I’m amazed at how quickly the field of data visualization is moving. This gets surprisingly little attention amidst the constant barrage of ML milestones.
I’ve been working with data since I was in high school, but had never been excited about that fact until 2006. In the early days of video podcasts, I was a subscriber to TED Talks and watched Hans Rosling give his famous talk. It was like nothing I’ve ever seen. From the article:
That TED video has been watched over 11 million times. Eleven. million. times. A video of a geeky old professor talking about public health numbers!
I remember being blown away—Rosling had an amazing talent for both building brilliant visualizations and telling engaging stories with them. If you’ve never seen the video, take a moment to watch it. The article is an excellent summary of Rosling’s impact.

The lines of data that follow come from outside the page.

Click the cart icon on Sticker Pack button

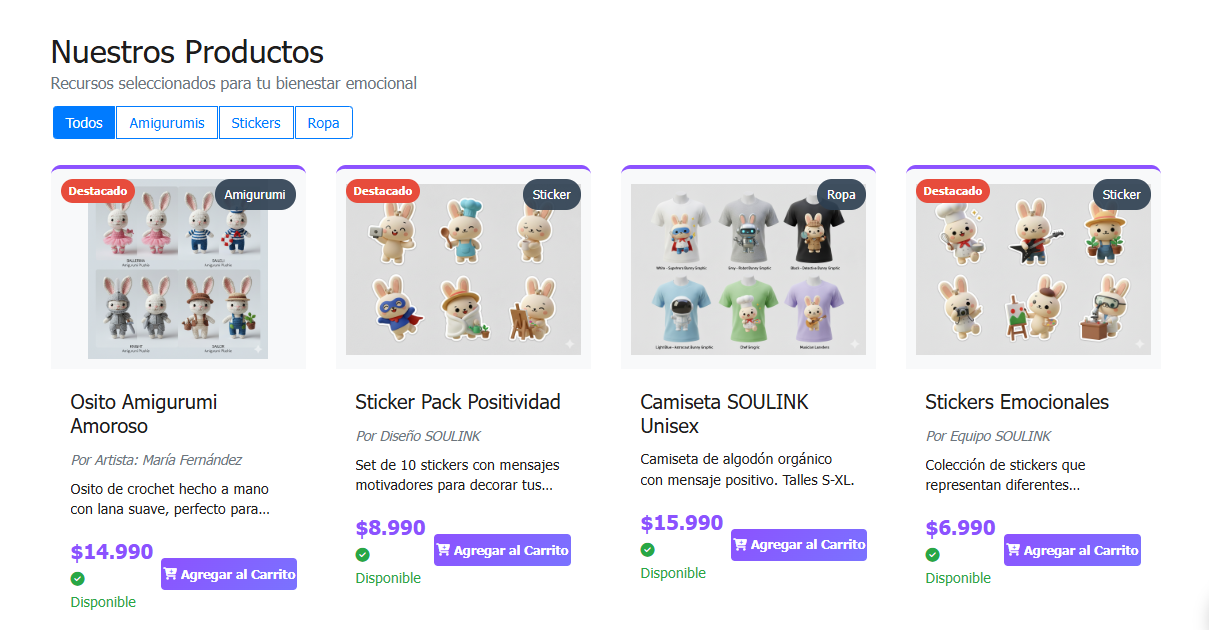443,549
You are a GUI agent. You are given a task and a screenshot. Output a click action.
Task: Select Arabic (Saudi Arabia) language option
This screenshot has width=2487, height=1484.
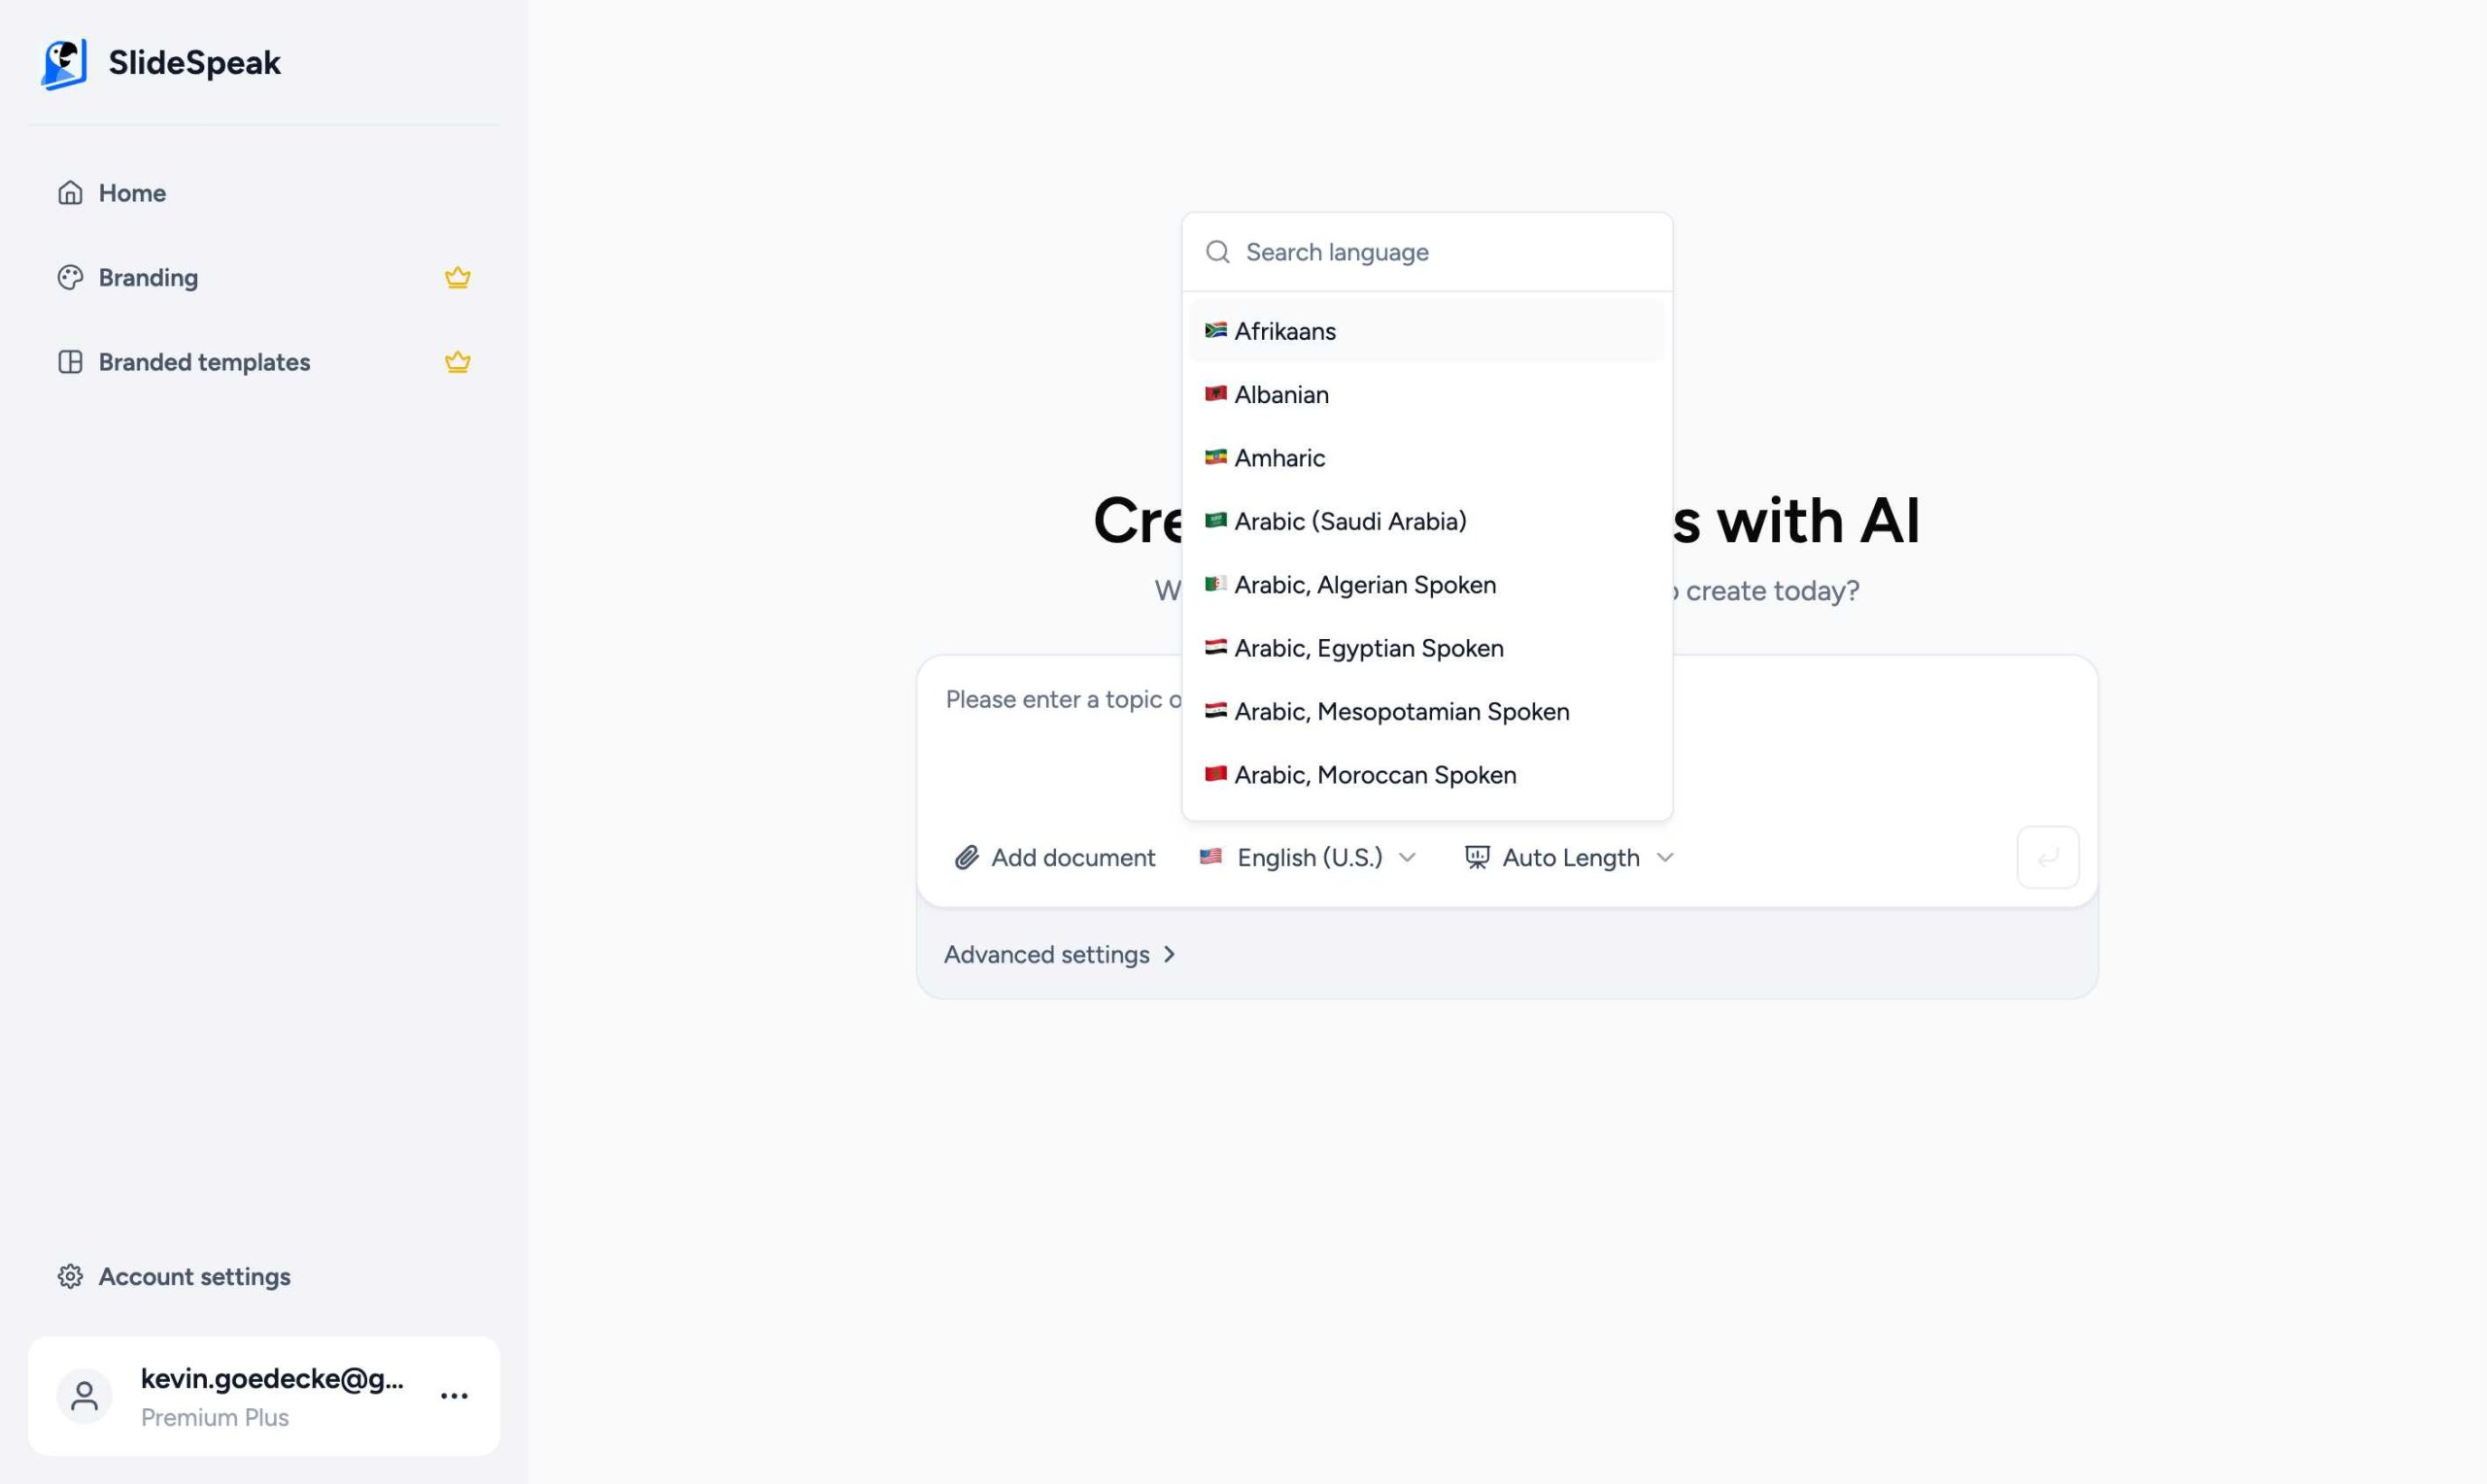(1349, 521)
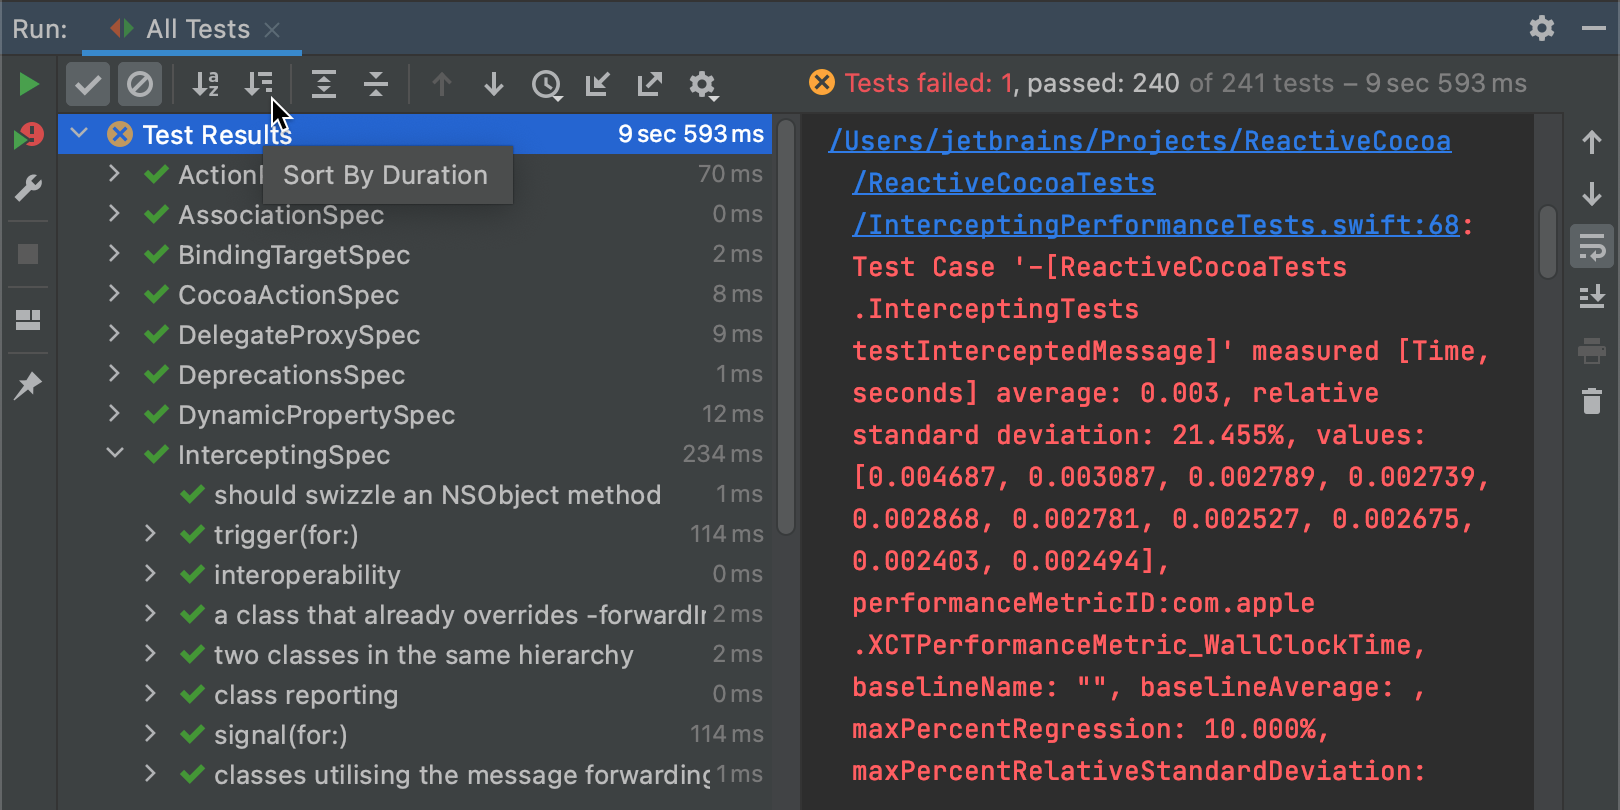The image size is (1620, 810).
Task: Switch to the All Tests tab
Action: [197, 29]
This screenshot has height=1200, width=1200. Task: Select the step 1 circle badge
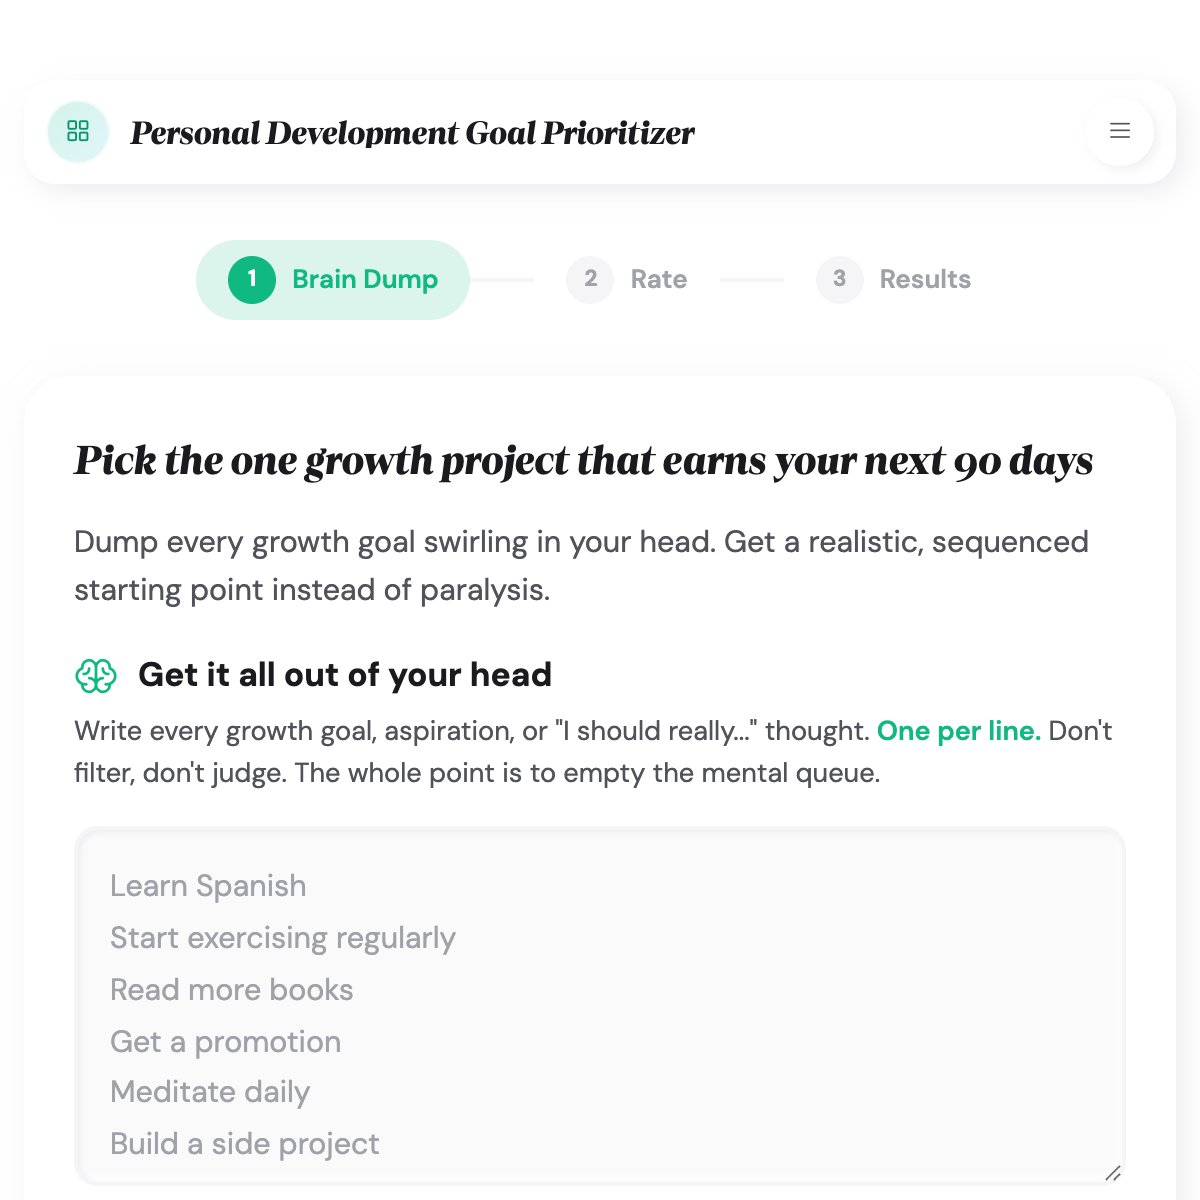[252, 280]
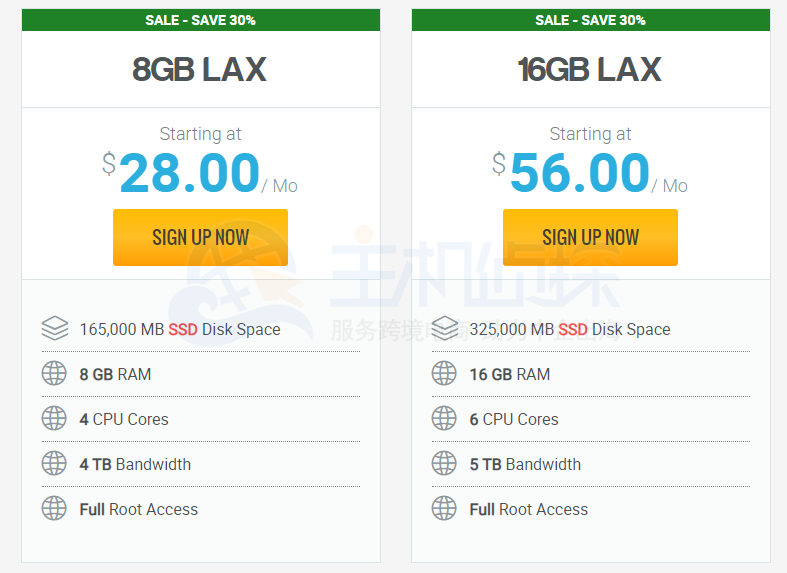The width and height of the screenshot is (787, 573).
Task: Click the globe icon beside 6 CPU Cores
Action: point(444,419)
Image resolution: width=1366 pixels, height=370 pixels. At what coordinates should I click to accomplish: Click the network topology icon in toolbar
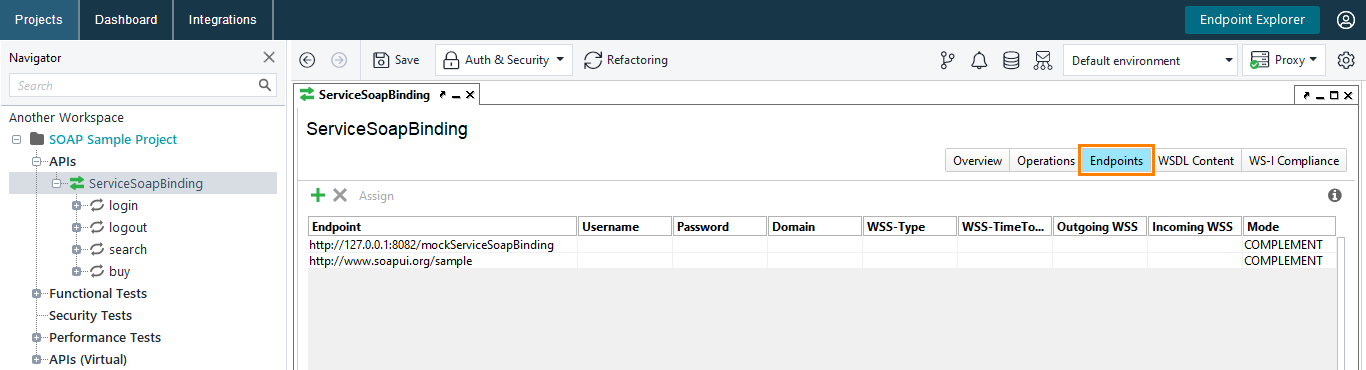(1043, 60)
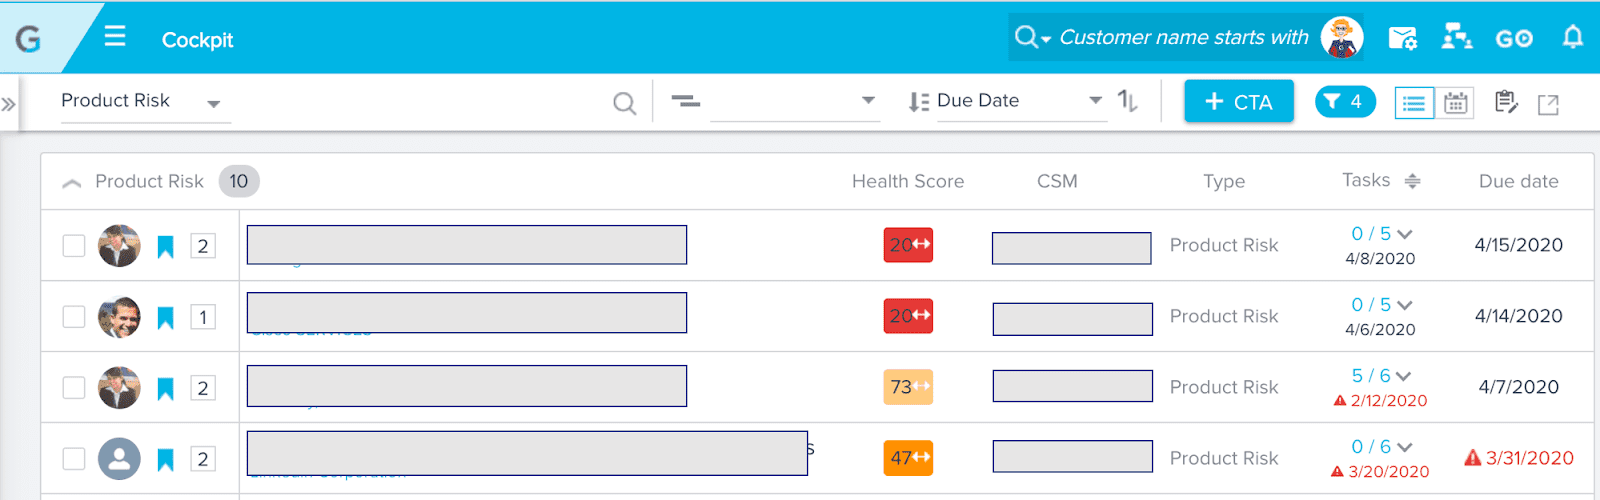This screenshot has height=500, width=1600.
Task: Open the filter button showing 4
Action: (x=1344, y=101)
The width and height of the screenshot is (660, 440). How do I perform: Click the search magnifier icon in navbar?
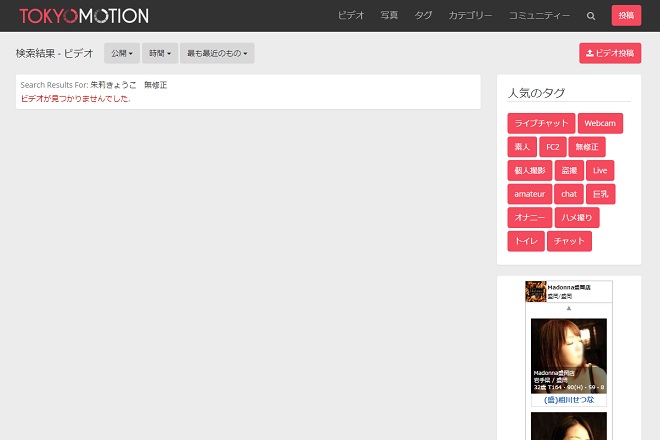[x=591, y=16]
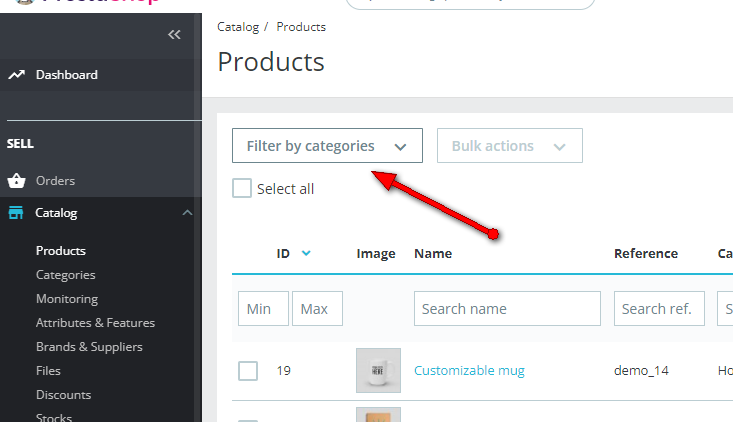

Flipboard, a popular news reading application, just released a “related stories” feature. From the article:
Although there are many sophisticated automatic clustering algorithms, story clustering is a non-trivial problem. Because each text document can contain any word from our vocabulary, most text document representations are extremely high-dimensional. In high-dimensional spaces, even basic clustering or similarity measures fail or are very slow.
This post on their engineering blog goes deep into the details of their implementation. Extremely useful.
Are you coming from an graduate school background and looking to get into data science? This article was written for you. Many of the skill sets used in PhD programs are incredibly relevant in data science jobs, but adjusting to a different context can be challenging.
This piece by Andrew Gelman starts off by roasting a researcher who seems to commit about every possible statistical / scientific sin. But it gets better:
I continue writing about this story because of the insight it gives into the inner workings of the famous self-correcting nature of science. The process of self correction is much more involved than people seem to realize. Sometimes people demand retractions, but as I’ve written before, I don’t see retraction as a serious solution for reform of poor research and publication practices, or as a way of cleaning the public record. The numbers just don’t add up: there are just too many hopelessly flawed papers, and retraction is done so rarely.
I am deeply interested in the social process of determining what the truth is. In both society and in science today it seems like we’re having some fundamental challenges agreeing on exactly how this should work.
Carefully curated by The Data Science Roundup with Revue.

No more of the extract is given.